Introduction to Face Recognition Part 2

Solution Strategies

There are two strategies for tackling the challenges outlined in Sect. 1.5: (i) extract invariant and discriminative face features, and (ii) construct a robust face classifier. A set of features, constituting a feature space, is deemed to be good if the face manifolds are simple (i.e., less nonlinear and nonconvex). This requires two stages of processing: (1) normalizing face images geometrically and photometrically (for example, using geometric warping into a standard frame and photometric illumination correction) and (2) extracting features in the normalized images, such as using Gabor wavelets and LBP (local binary pattern), that are stable with respect to possible geometric and photometric variations.

A powerful classification engine is still necessary to deal with difficult nonlinear classification and regression problems in the constructed feature space. This is because the normalization and feature extraction cannot solve the problems of nonlinearity and nonconvexity. Learning methods are useful tools to find good features and build powerful robust classifiers based on these features. The two stages of processing may be designed jointly using learning methods.

In the early development of face recognition [6, 13, 18, 36], geometric facial features such as eyes, nose, mouth, and chin were explicitly used. Properties of the features and relations (e.g., areas, distances, angles) between the features were used as descriptors for face recognition. Advantages of this approach include economy and efficiency when achieving data reduction and insensitivity to variations in illumination and viewpoint. However, facial feature detection and measurement techniques developed to date are not sufficiently reliable for the geometric feature-based recognition [9]. Further, geometric properties alone are inadequate for face recognition because rich information contained in the facial texture or appearance is not utilized. These are the main reasons why early feature-based techniques were not effective.


Statistical learning methods are the mainstream approach that has been used in building current face recognition systems. Effective features and classifiers are learned from training data (appearance images or features extracted therefrom). During the learning, both prior knowledge about face(s) and variations encountered in the training data are taken into consideration. The appearance-based approach, such as PCA [42] and LDA [3] based methods, has significantly advanced face recognition technology. Such an approach generally operates directly on an image-based representation (i.e., array of pixel intensities). It extracts features in a subspace derived from training images. Using PCA, an “optimal” face subspace is constructed to represent only the face object; using LDA, a discriminant subspace is constructed to distinguish faces of different persons. It is now well known that LDA-based methods generally yields better results than PCA-based methods [3].
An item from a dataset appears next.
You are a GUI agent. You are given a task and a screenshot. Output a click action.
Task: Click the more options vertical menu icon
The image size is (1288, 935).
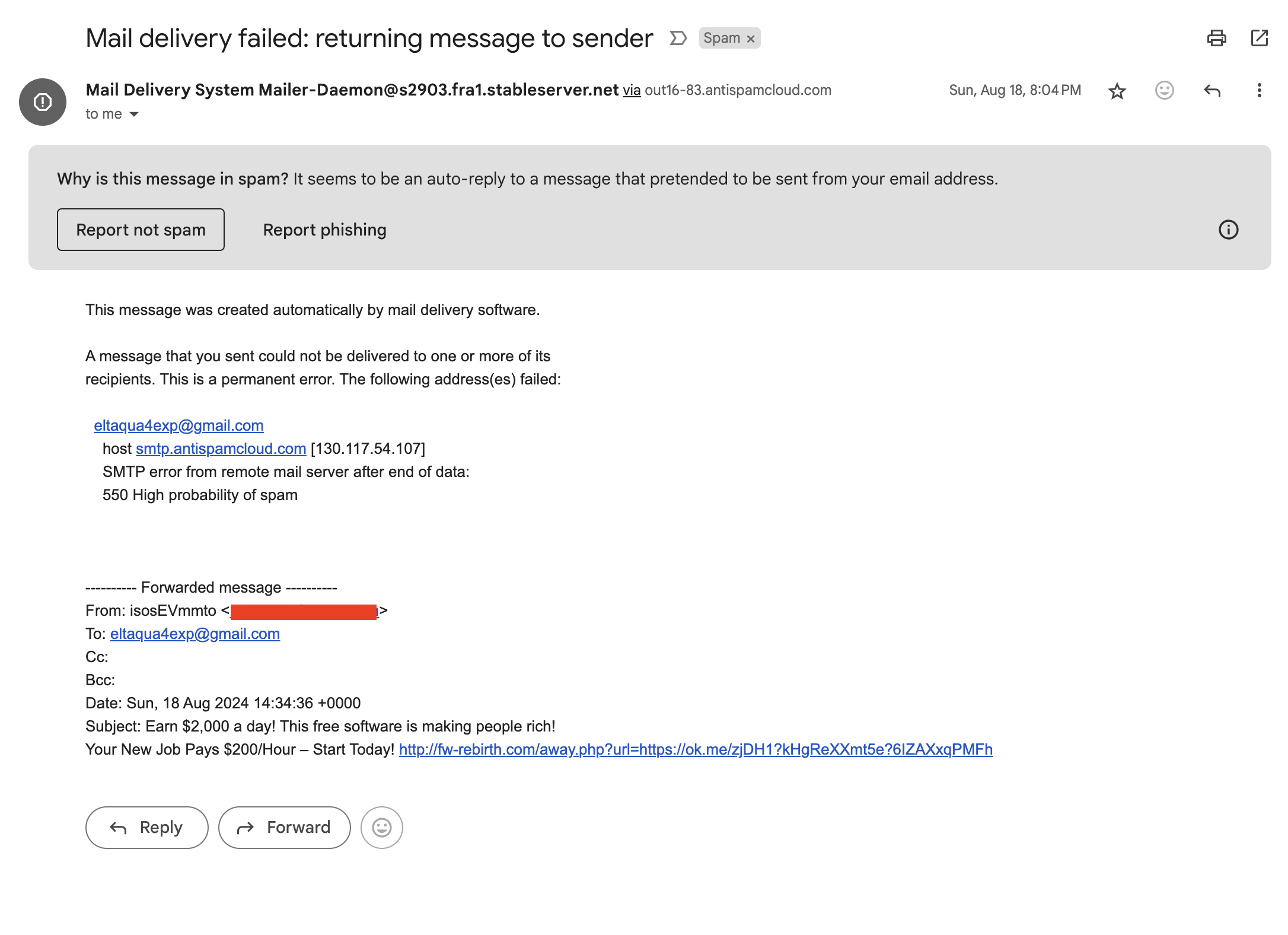(x=1259, y=91)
These linear, holistic appearance-based methods encode prior knowledge contained in the training data and avoid instability of manual selection and tuning needed in the early geometric feature-based methods. However, they are not effective in describing local variations in the face appearance and are unable to capture subtleties of face subspaces: protrusions of nonconvex manifolds may be smoothed out and concavities may be filled in, thereby loosing useful information. Note that the appearance-based methods require that the face images be properly aligned, typically based on the eye locations.
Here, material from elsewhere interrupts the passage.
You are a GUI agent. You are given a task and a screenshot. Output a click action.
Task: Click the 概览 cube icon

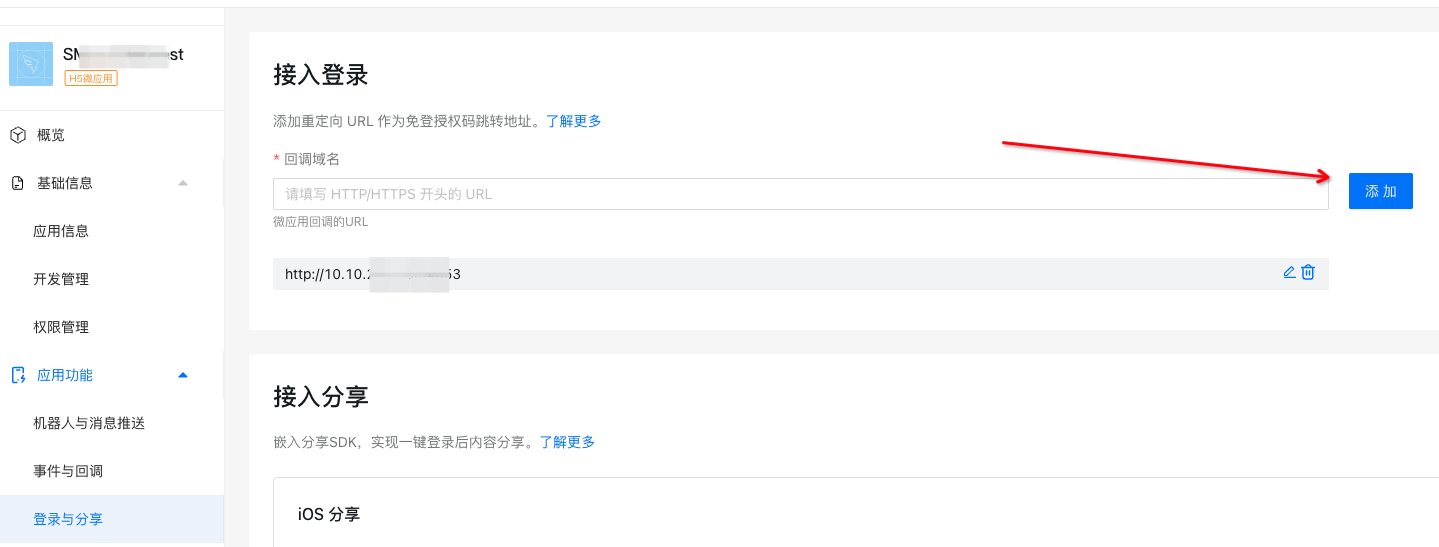pos(18,135)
Nonlinear subspace methods use nonlinear transforms to convert a face image into a feature vector in a discriminative feature space. Kernel PCA [37] and kernel LDA [29] use kernel tricks to map the original data into a high-dimension space to make the data separable. Manifold learning, which assumes that face images occupy a low-dimensional manifold in the original space, attempts to model such manifolds. These include ISOMAP [39], LLE [35], and LPP [15]. Although these methods achieve good performance on the training data, they tend to overfit and hence do not generalize well to unseen data.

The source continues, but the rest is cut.